▶ Data for this task:
start

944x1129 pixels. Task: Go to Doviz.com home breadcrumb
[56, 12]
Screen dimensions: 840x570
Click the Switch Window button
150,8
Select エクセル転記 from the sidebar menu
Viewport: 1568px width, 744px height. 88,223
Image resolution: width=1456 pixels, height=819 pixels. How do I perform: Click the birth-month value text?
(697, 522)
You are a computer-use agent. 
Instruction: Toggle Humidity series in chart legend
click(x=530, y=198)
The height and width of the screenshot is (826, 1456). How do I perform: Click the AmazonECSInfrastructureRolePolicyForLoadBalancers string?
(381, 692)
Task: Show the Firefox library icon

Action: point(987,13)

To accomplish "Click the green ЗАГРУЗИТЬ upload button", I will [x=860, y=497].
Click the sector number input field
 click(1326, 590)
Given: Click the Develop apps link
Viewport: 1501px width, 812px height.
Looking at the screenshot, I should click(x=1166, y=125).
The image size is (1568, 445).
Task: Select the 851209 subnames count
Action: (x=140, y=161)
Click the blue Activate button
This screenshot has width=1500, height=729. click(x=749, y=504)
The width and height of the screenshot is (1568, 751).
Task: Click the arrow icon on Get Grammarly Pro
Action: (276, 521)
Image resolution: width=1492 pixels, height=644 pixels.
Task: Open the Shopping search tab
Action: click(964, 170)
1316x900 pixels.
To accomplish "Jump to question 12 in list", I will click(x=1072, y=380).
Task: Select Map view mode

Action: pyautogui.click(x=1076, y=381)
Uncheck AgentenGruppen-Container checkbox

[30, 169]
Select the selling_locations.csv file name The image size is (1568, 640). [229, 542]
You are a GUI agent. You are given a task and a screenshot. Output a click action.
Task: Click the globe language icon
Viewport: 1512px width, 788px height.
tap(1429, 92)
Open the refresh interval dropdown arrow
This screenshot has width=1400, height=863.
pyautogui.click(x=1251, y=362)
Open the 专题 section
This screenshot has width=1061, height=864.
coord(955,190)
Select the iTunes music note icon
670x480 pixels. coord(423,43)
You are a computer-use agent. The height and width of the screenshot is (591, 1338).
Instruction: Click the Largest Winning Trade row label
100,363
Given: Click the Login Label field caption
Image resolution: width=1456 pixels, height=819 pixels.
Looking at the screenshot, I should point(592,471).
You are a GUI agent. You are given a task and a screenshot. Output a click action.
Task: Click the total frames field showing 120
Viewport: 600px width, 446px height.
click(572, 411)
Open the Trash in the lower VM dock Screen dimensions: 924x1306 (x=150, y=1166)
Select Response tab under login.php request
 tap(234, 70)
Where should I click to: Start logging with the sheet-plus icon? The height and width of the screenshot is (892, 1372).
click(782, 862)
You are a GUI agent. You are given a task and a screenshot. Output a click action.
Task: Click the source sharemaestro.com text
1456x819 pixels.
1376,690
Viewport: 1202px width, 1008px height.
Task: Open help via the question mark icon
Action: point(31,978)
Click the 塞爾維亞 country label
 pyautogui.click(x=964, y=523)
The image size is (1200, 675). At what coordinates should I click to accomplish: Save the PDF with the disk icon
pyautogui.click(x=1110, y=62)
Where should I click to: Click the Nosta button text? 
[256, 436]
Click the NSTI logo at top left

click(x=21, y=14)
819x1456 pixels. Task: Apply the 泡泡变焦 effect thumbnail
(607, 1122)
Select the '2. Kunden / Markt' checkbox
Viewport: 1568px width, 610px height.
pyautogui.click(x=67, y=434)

end

▶ Exercise directions: Render every line of the items above as a JSON array of strings, one string per line, and omit any blank lines.

▶ Output of the task:
[
  "944x1129 pixels. Task: Go to Doviz.com home breadcrumb",
  "[56, 12]",
  "Screen dimensions: 840x570",
  "Click the Switch Window button",
  "150,8",
  "Select エクセル転記 from the sidebar menu",
  "Viewport: 1568px width, 744px height. 88,223",
  "Image resolution: width=1456 pixels, height=819 pixels. How do I perform: Click the birth-month value text?",
  "(697, 522)",
  "You are a computer-use agent. ",
  "Instruction: Toggle Humidity series in chart legend",
  "click(x=530, y=198)",
  "The height and width of the screenshot is (826, 1456). How do I perform: Click the AmazonECSInfrastructureRolePolicyForLoadBalancers string?",
  "(381, 692)",
  "Task: Show the Firefox library icon",
  "Action: point(987,13)",
  "To accomplish \"Click the green ЗАГРУЗИТЬ upload button\", I will [x=860, y=497].",
  "Click the sector number input field",
  " click(1326, 590)",
  "Given: Click the Develop apps link",
  "Viewport: 1501px width, 812px height.",
  "Looking at the screenshot, I should click(x=1166, y=125).",
  "The image size is (1568, 445).",
  "Task: Select the 851209 subnames count",
  "Action: (x=140, y=161)",
  "Click the blue Activate button",
  "This screenshot has width=1500, height=729. click(x=749, y=504)",
  "The width and height of the screenshot is (1568, 751).",
  "Task: Click the arrow icon on Get Grammarly Pro",
  "Action: (276, 521)",
  "Image resolution: width=1492 pixels, height=644 pixels.",
  "Task: Open the Shopping search tab",
  "Action: click(964, 170)",
  "1316x900 pixels.",
  "To accomplish \"Jump to question 12 in list\", I will click(x=1072, y=380).",
  "Task: Select Map view mode",
  "Action: pyautogui.click(x=1076, y=381)",
  "Uncheck AgentenGruppen-Container checkbox",
  "[30, 169]",
  "Select the selling_locations.csv file name The image size is (1568, 640). [229, 542]",
  "You are a GUI agent. You are given a task and a screenshot. Output a click action.",
  "Task: Click the globe language icon",
  "Viewport: 1512px width, 788px height.",
  "tap(1429, 92)",
  "Open the refresh interval dropdown arrow",
  "This screenshot has width=1400, height=863.",
  "pyautogui.click(x=1251, y=362)",
  "Open the 专题 section",
  "This screenshot has width=1061, height=864.",
  "coord(955,190)",
  "Select the iTunes music note icon",
  "670x480 pixels. coord(423,43)",
  "You are a computer-use agent. The height and width of the screenshot is (591, 1338).",
  "Instruction: Click the Largest Winning Trade row label",
  "100,363",
  "Given: Click the Login Label field caption",
  "Image resolution: width=1456 pixels, height=819 pixels.",
  "Looking at the screenshot, I should point(592,471).",
  "You are a GUI agent. You are given a task and a screenshot. Output a click action.",
  "Task: Click the total frames field showing 120",
  "Viewport: 600px width, 446px height.",
  "click(572, 411)",
  "Open the Trash in the lower VM dock Screen dimensions: 924x1306 (x=150, y=1166)",
  "Select Response tab under login.php request",
  " tap(234, 70)",
  "Where should I click to: Start logging with the sheet-plus icon? The height and width of the screenshot is (892, 1372).",
  "click(782, 862)",
  "You are a GUI agent. You are given a task and a screenshot. Output a click action.",
  "Task: Click the source sharemaestro.com text",
  "1456x819 pixels.",
  "1376,690",
  "Viewport: 1202px width, 1008px height.",
  "Task: Open help via the question mark icon",
  "Action: point(31,978)",
  "Click the 塞爾維亞 country label",
  " pyautogui.click(x=964, y=523)",
  "The image size is (1200, 675). At what coordinates should I click to accomplish: Save the PDF with the disk icon",
  "pyautogui.click(x=1110, y=62)",
  "Where should I click to: Click the Nosta button text? ",
  "[256, 436]",
  "Click the NSTI logo at top left",
  "click(x=21, y=14)",
  "819x1456 pixels. Task: Apply the 泡泡变焦 effect thumbnail",
  "(607, 1122)",
  "Select the '2. Kunden / Markt' checkbox",
  "Viewport: 1568px width, 610px height.",
  "pyautogui.click(x=67, y=434)"
]